Her video led to an officer's arrest and sparked months of protests. Many hailed her as a hero. She cried on "Good Morning America." President Barack Obama chimed in on her video.
Now Reynolds, 27, is in the spotlight again. The West St. Paul, Minnesota, resident was arrested with two other women in an alleged attack involving a hammer and bear spray.
Reynolds is charged with felony assault and is in Ramsey County jail. Her bail has been set at $90,000.
Reynolds punched the first woman and hit her on the head with a hammer, knocking her to the ground, Steve Linders, a spokesman for St. Paul police, told The Washington Post. The hammer attack briefly knocked the woman unconscious.

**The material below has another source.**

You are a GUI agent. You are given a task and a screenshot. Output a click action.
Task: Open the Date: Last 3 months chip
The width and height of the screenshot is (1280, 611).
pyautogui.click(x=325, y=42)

When she tried to get up, another woman, identified by police as Dyamond Richardson, pulled up in the white SUV and sprayed bear mace at her, police said. The injured woman then ran away, and her assailants took off in two vehicles.

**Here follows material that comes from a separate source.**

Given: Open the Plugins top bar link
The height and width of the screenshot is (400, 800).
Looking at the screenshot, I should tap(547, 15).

The woman and the assailants had been involved in a long-standing feud, Linders said.
According to the newspaper, the Ramsey County attorney's office asked prosecutors in Washington County to handle the case to avoid a conflict of interest. Reynolds is listed as a witness and a victim in the case against Officer Jeronimo Yanez, who shot Castile.
Yanez is charged with second-degree manslaughter as well as endangering the lives of Reynolds and her 4-year-old daughter, who was in the back seat of the car during the shooting, The Post reported. All the counts are felonies.
As The Washington Post's Eli Saslow wrote, Reynolds had been homeless before she and Castile moved in together and faced a lengthy list of problems, even as she grieved his death.
"So far the main consequence she noticed in her own life was how one crisis spiraled immediately into the next," Saslow wrote. "No more boyfriend to watch her daughter while she worked nights at the dollar store. No more paycheck to help cover her rent. No more roommate with a pistol to make her feel secure in St. Paul's most dangerous neighborhood. No more car to go searching for a new apartment, because the car was Castile's and had been seized as part of the investigation."